Biografie

Die deutsche Mezzosopranistin Katharina von Bülow wurde nach ihrem Studium bei Judith Beckmann, Sena Jurinac und Brigitte Fassbaender sofort fest engagiert und sang zunächst zahlreiche Partien des lyrischen Fachs bis hin zu ihrem gefeierten Octavian.

In letzter Zeit kamen Rollen wie Gertrud, Kundry und Fricka hinzu.

Aktuell ist die Künstlerin in der Neuproduktion des Ringes in Düsseldorf dabei und debütierte in Würzburg als Erste Norn und Fricka.
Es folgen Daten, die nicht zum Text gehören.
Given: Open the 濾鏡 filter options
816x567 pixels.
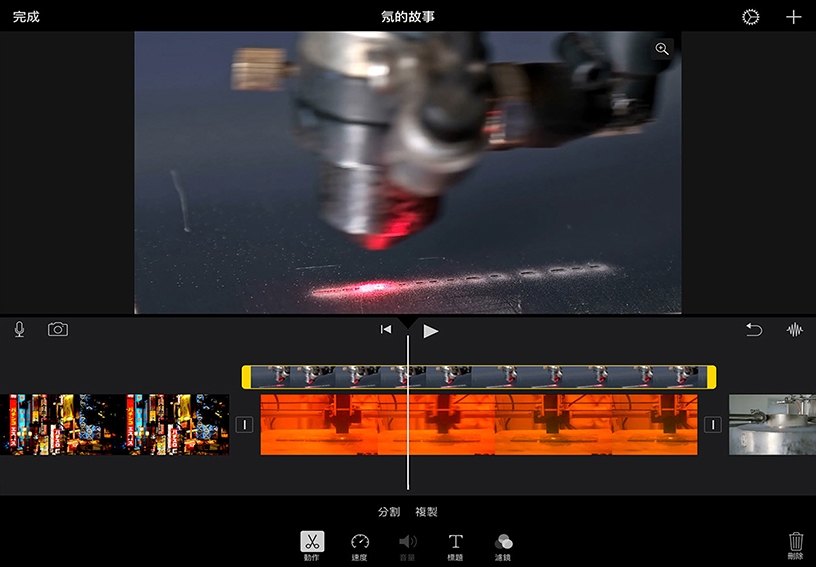Looking at the screenshot, I should (x=503, y=545).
Ans Nationaltheater Mannheim kehrte sie als Gertrud in Hänsel zurück, feierte ihr Hausdebüt in Magedeburg und wird nun im Mai/Juni 2021 an die Komische Oper Berlin als Gast im Zigeunerbaron zurückkommen.

Katharina von Bülow sang an den Opernhäusern in Lyon, Lissabon, der Komischen Oper Berlin, der Deutschen Oper am Rhein Düsseldorf, der Hamburgischen Staatsoper, dem Nationaltheater Mannheim , bei den Bregenzer Festspielen, um nur einige zu nennen.

Sie konnte Dirigenten begeistern wie Kazushi Ono, Axel Kober, Simone Young, Will Humburg, Lothar Koenigs und Frank Beermann und arbeitet mit so namhaften Regisseuren wie Barrie Kosky, Christoph Loy, Dietrich Hilsdorf, Achim Freyer und David Mouchtar-Samorai.

Auch in der Moderne ist die Künstlerin zu Hause, hier kommen die enorme Wandlungsfähigkeit ihrer Stimme, ihre intensive Bühnenpräsenz und Musikalität voll zur Geltung, so zum Beispiel als Gräfin v.Kirchstetten in Henzes "Elegie für junge Liebende", in "Das Gehege" von Wolfgang Rihm und in "Jacobs room" von Morton Subotnick, womit sie bei den Bregenzer Festspielen begeisterte.

Sie wirkte in zahlreichen Ur-und Erstaufführungen mit wie z.Bsp. Detlev Glanerts "Joseph Süss", Eötvös` "Lilith", Blitzsteins "Triple sec",Heuckes " Frauenorchester in Auschwitz"und Sidney Corbetts "Noach".